• [Task to carry out]:
Please repeat the entries word for word and keep the images out.

• [Input material]:
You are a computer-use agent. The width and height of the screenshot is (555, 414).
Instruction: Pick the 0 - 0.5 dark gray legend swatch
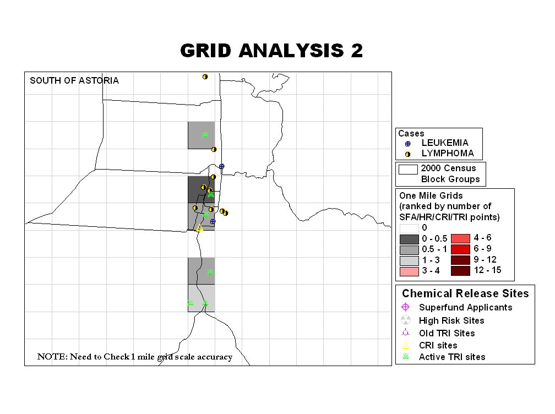(409, 239)
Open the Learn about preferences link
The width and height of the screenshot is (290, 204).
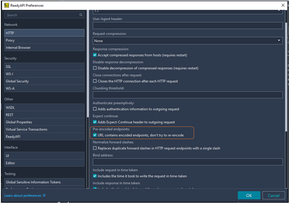point(22,195)
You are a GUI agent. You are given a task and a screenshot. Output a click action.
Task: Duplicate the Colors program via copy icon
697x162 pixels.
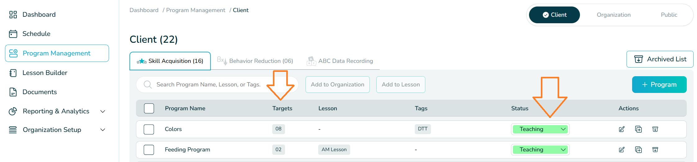(x=638, y=129)
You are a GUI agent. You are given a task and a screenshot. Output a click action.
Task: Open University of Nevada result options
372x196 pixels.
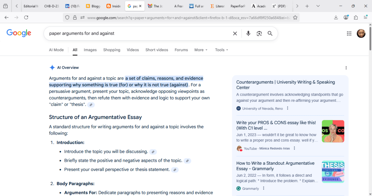(x=288, y=108)
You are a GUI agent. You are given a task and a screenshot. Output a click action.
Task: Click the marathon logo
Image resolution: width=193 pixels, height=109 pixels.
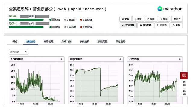(170, 9)
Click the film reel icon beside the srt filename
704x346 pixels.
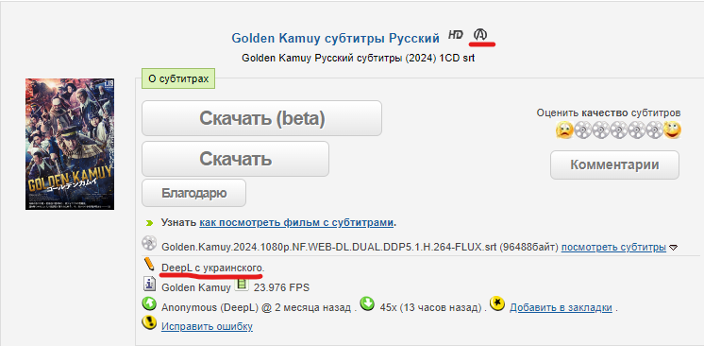coord(149,243)
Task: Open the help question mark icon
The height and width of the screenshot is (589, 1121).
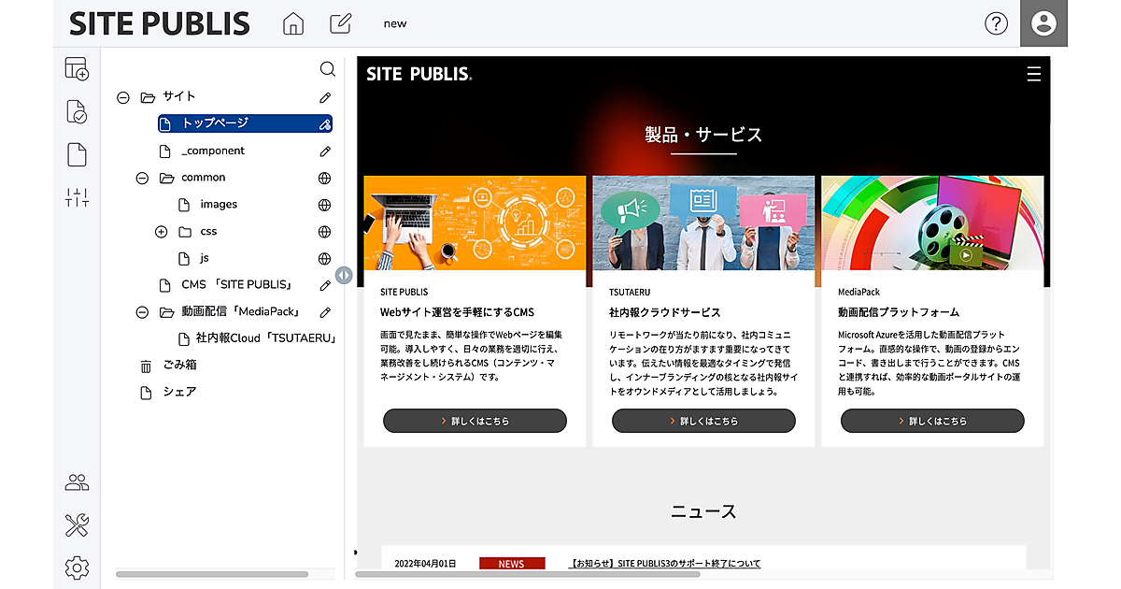Action: click(x=997, y=23)
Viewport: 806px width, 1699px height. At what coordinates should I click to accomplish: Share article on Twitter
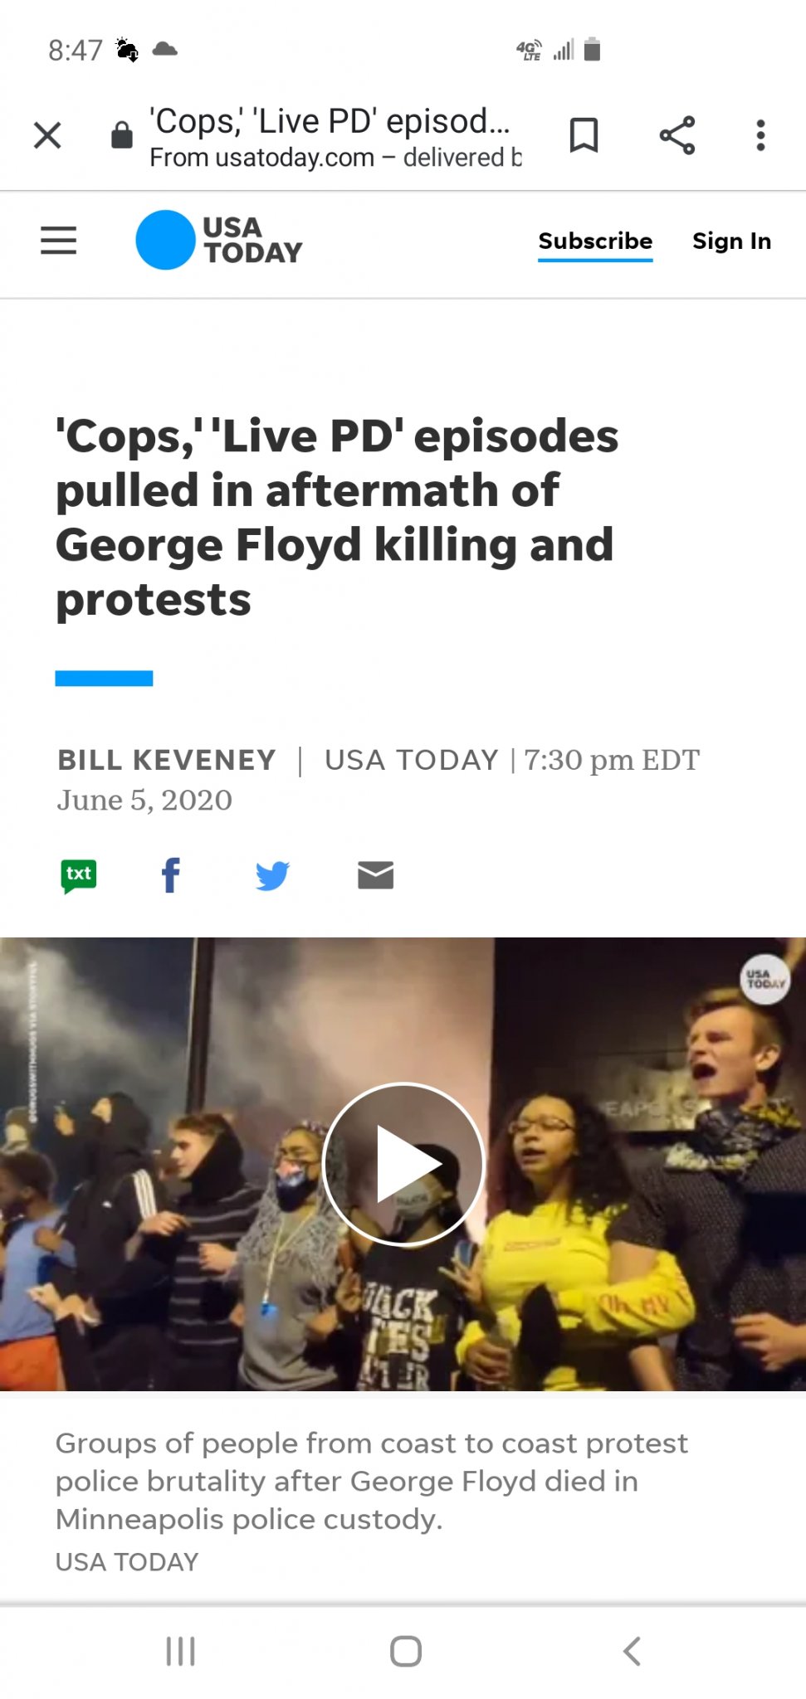(272, 875)
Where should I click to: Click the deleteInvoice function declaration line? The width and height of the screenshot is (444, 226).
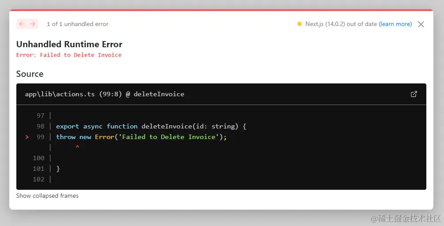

• [Written reply]:
You are a computer-use agent. The width and height of the screenshot is (555, 414).
Instruction: Pick the 0 - 0.5 dark gray legend swatch
(409, 239)
Open the Learn about preferences link
The width and height of the screenshot is (290, 204).
point(22,195)
You are a GUI agent. You are given a task and a screenshot. Output a click action.
Task: Duplicate the Colors program via copy icon
697x162 pixels.
(x=638, y=129)
You are a GUI agent. You are given a task and a screenshot. Output a click action.
Task: Open University of Nevada result options
372x196 pixels.
(x=288, y=108)
You are a GUI agent. You are given a task and a screenshot. Output a click action.
Task: Click the marathon logo
Image resolution: width=193 pixels, height=109 pixels.
(170, 9)
Click the film reel icon beside the srt filename
704x346 pixels.
coord(149,243)
Task: Open the help question mark icon
The height and width of the screenshot is (589, 1121).
Action: click(x=997, y=23)
Viewport: 806px width, 1699px height. At what coordinates should I click to accomplish: Share article on Twitter
(272, 875)
Where should I click to: Click the deleteInvoice function declaration line? The width and height of the screenshot is (444, 226).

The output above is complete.